On July 10th at Church of the Pilgrims, our liturgy proclaimed #blacklivesmatter.
Our liturgy at Pilgrims has as solid structure--prelude, call to worship, sharing of thanksgivings, sharing the peace....
Yet we are a nimble bunch. When something horrific happens during the week, we are able to tell the horrific story by making last minute changes to the liturgy. While the structure might stay the same, the content or actions or songs might shift to reflect what's happened to the planet.
This is what we did on July 10th.
We scrambled around that morning, placing 12 candles on the table, filling the font with floating candles, making two #blacklivesmatter banners. One banner went around our communion table. The second one hung from our choir loft.
We had 12 candles on the table to name 11 African-Americans who were killed by police. While the list of African-Americans killed by police is longer than 11, I picked 11 names that were listed in a Washington Post article in early July. We added a 12th candle to represent the many others who have been killed.
During our prayer for illumination, two of our youth, Sam and Emma, helped to light the candles while I read the names. We read a few names, sang a song, read a few more names, sang the same song again, read a few more names, closed with the song. This moment was slow and contemplative.
Rachel Ford, our summer intern, was set to preach on excerpts from the Book of Job. Rachel kept the Job texts, pulling in more of her own story of naming, claiming, and resisting the social construction of whiteness.
During prayers of the people, we read the names again. Eleven people in the congregation took turns calling out a name and this time we added the object that was connected to their death.
Alton Sterling, CD
Philando Castile, broken taillight
Eric Garner, cigarettes
The list continued....
We also read the names of the five police officers killed in Dallas during a peaceful #blacklivesmatter march.
I asked two of our elementary aged kids to read two names of African-Americans killed by police during prayers of the people.
This is what happened with one of our kids.

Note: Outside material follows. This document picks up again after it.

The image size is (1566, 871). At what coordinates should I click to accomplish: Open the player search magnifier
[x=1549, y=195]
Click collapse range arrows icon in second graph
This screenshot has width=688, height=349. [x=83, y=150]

I asked Pilgrim kid to read a name during prayers of the people. Pilgrim kid said yes. Pilgrim kid then went to the bathroom and
turned his shirt inside out. His shirt had a Super Dino cartoon on it and Super Dino was holding a gun.

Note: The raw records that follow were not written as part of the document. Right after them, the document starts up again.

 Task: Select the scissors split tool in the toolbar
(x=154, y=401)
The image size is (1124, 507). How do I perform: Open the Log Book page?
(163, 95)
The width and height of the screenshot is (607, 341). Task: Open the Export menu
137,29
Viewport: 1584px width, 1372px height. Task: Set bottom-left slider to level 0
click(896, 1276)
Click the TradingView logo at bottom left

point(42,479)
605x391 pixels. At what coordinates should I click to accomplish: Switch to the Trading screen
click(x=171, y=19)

Pilgrim kid thought it would be inappropriate for him to read a name while wearing the t-shirt. He turned the shirt inside out.

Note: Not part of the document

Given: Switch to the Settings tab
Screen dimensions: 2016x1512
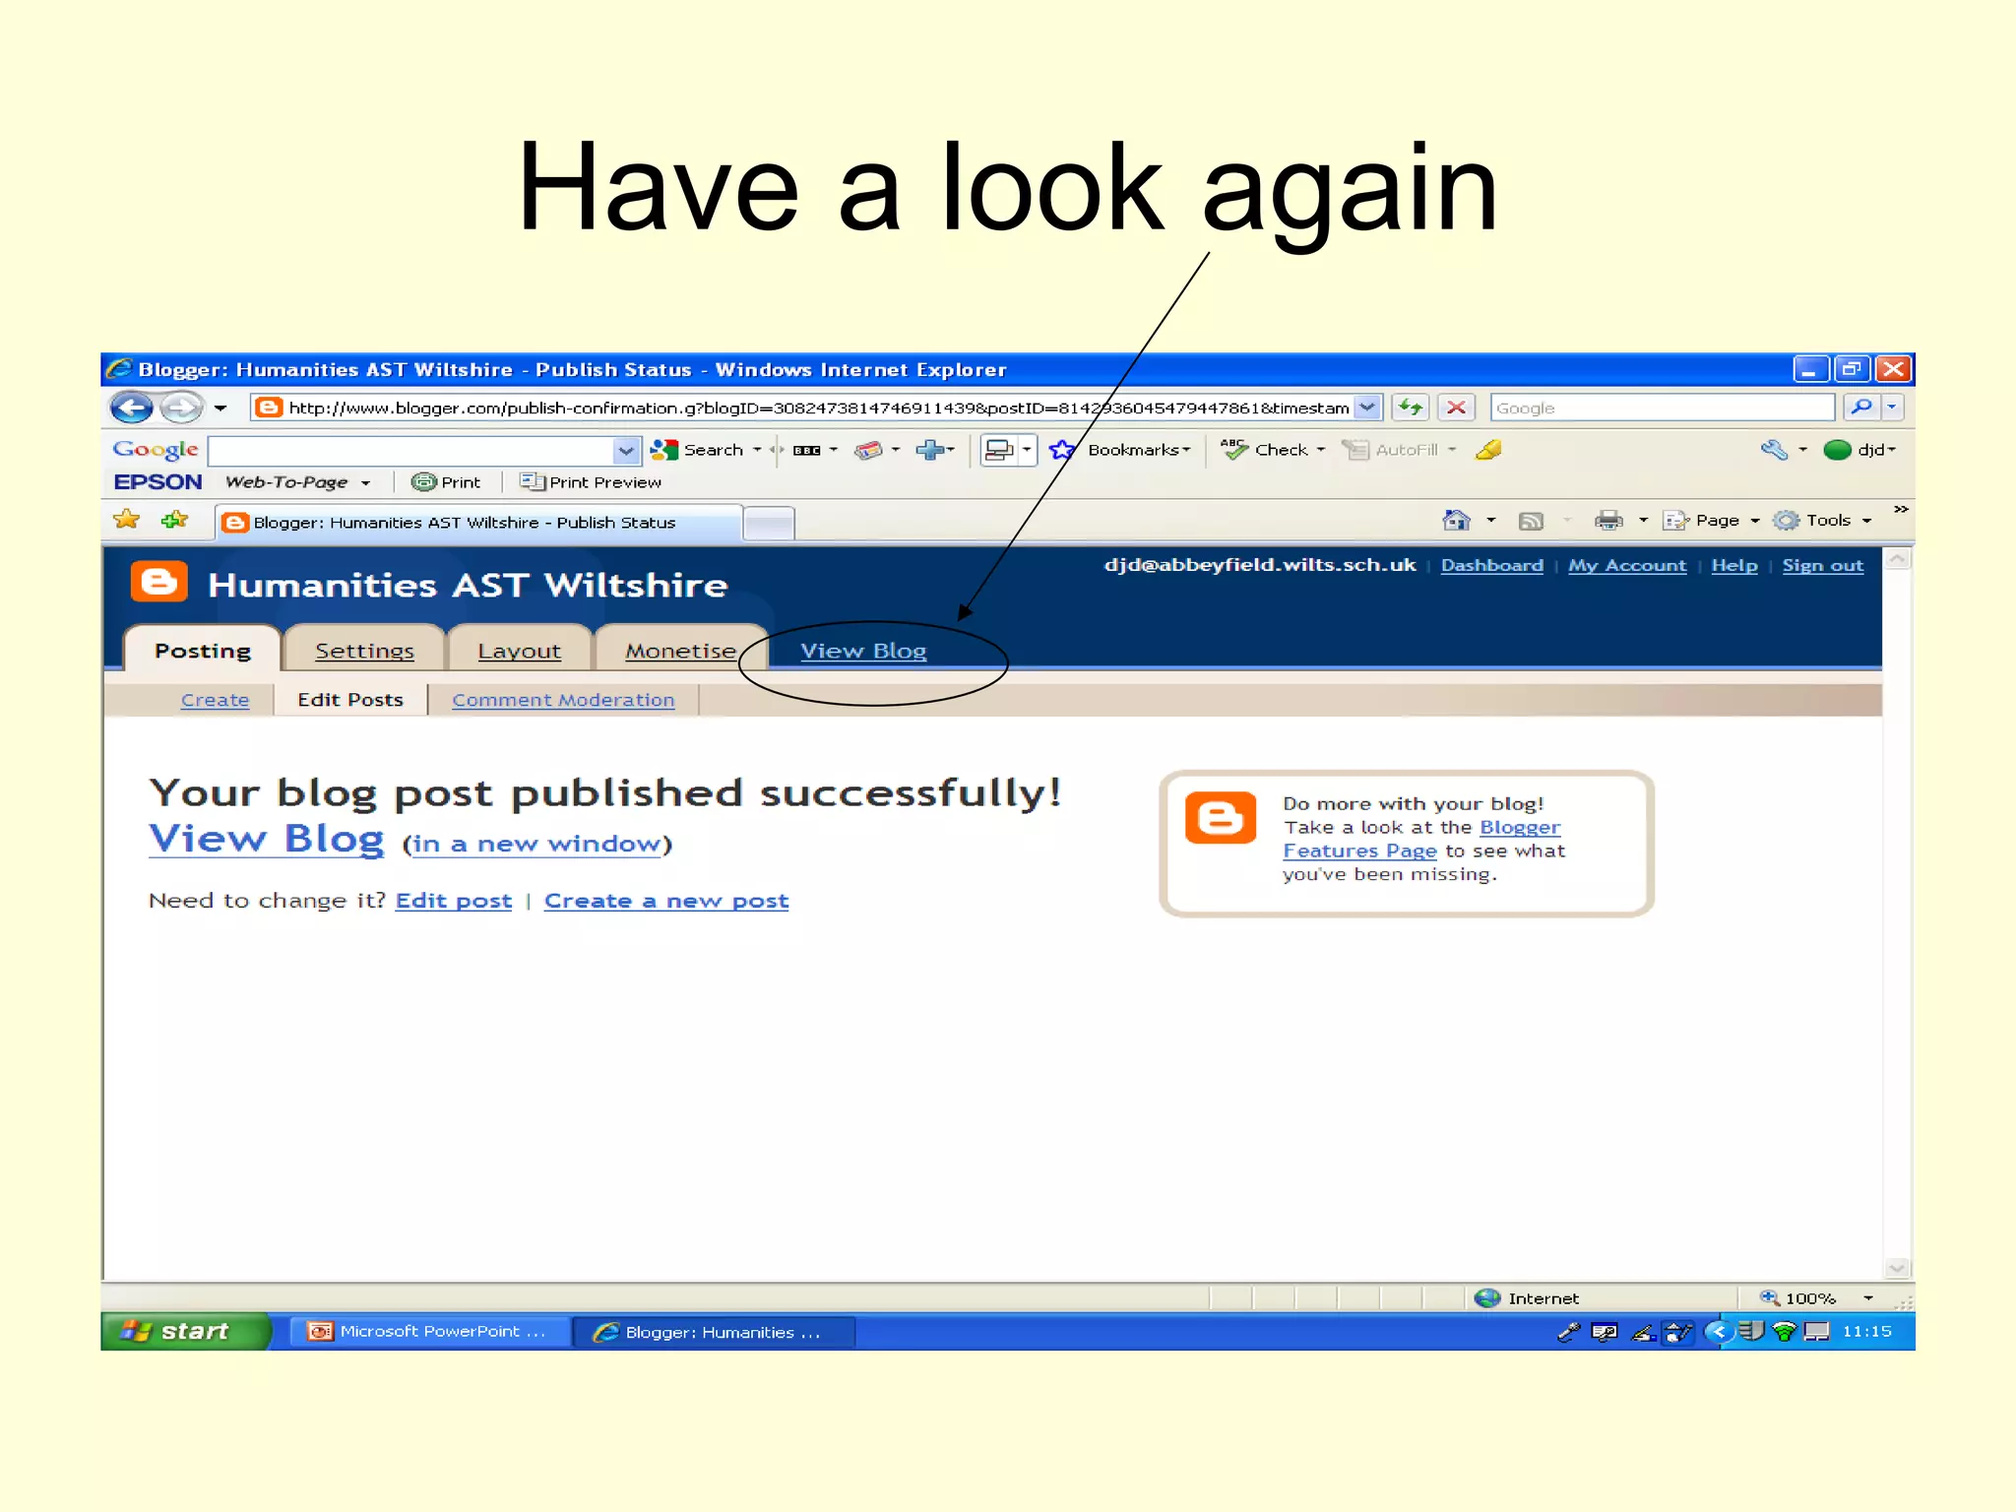Looking at the screenshot, I should click(364, 651).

When we include kids in liturgy, when we ask kids to participate in meaningful ways in liturgy they have something to react/respond to. Inviting creates a structured moment, giving kids the experience of making a choice and a decision about how they will respond to the invitation to participate.
In Pilgrims nimble state, we were able to organize our religious life around the killings of Sterling and Castile.
In inviting people to read names, especially two of our Pilgrim kids, folks were able to interpret their individual lives and Pilgrims around #blacklivesmatter.
We're baptized in these waters (baptized in these waters) And in each other's blood (and in each other's blood)
-from American Skin (41 Shots), Bruce Springsteen.
Our Pilgrim kid was given the experience to interpret his clothing and actions in relationship to #blacklivesmatter. This is how our liturgy constructs identity and worldview, and how liturgy can give us the choice to enact those identities and worldviews in order to create a world made new.